🤖 AI Summary
This study addresses the challenges of robustness and real-time performance in object detection for video and image surveillance under dynamic environments, occlusions, and varying illumination. It presents a systematic review of deep learning–based approaches, offering a novel taxonomy along three dimensions: core architectures, data processing strategies, and surveillance-specific challenges. The work critically examines the roles of CNN-based detectors and generative models—particularly GANs—in tasks such as frame reconstruction, occlusion mitigation, and illumination normalization, alongside mechanisms for temporal information fusion. Through a comprehensive evaluation of prevailing models, benchmark datasets, and performance metrics, the paper delineates the current efficacy boundaries of semantic object detection and identifies promising future directions, including low-latency inference, efficient modeling, and joint spatiotemporal learning.
📝 Abstract
Object detection in video and image surveillance is a well-established yet rapidly evolving task, strongly influenced by recent deep learning advancements.

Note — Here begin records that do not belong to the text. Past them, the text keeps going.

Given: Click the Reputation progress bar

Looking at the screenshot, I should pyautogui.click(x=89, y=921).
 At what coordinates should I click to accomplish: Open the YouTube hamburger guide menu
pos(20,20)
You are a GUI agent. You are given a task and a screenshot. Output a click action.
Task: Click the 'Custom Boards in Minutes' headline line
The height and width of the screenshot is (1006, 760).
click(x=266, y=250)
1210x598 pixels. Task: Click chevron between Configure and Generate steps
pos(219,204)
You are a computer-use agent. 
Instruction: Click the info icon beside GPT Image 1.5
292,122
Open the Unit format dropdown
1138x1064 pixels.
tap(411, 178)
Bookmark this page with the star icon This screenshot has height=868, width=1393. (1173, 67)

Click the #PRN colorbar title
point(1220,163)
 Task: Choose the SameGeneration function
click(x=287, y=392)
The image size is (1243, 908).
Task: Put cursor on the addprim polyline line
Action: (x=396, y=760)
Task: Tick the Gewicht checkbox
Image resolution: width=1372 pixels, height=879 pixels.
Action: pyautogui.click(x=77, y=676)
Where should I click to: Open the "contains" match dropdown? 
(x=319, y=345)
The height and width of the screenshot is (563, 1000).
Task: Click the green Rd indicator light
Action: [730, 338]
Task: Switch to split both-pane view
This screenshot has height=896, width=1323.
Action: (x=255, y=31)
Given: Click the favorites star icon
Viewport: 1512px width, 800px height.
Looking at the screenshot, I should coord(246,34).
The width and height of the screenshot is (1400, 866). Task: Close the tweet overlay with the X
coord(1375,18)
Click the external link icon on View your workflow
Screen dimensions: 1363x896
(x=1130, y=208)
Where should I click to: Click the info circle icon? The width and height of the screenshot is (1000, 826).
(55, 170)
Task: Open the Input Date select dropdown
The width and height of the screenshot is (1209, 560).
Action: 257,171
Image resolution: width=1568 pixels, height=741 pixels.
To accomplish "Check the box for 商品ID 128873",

This review summarises modern techniques by examining architectural innovations, generative model integration, and the use of temporal information to enhance robustness and accuracy. Unlike earlier surveys, it classifies methods based on core architectures, data processing strategies, and surveillance specific challenges such as dynamic environments, occlusions, lighting variations, and real-time requirements. The primary goal is to evaluate the current effectiveness of semantic object detection, while secondary aims include analysing deep learning models and their practical applications. The review covers CNN-based detectors, GAN-assisted approaches, and temporal fusion methods, highlighting how generative models support tasks such as reconstructing missing frames, reducing occlusions, and normalising illumination. It also outlines preprocessing pipelines, feature extraction progress, benchmarking datasets, and comparative evaluations. Finally, emerging trends in low-latency, efficient, and spatiotemporal learning approaches are identified for future research.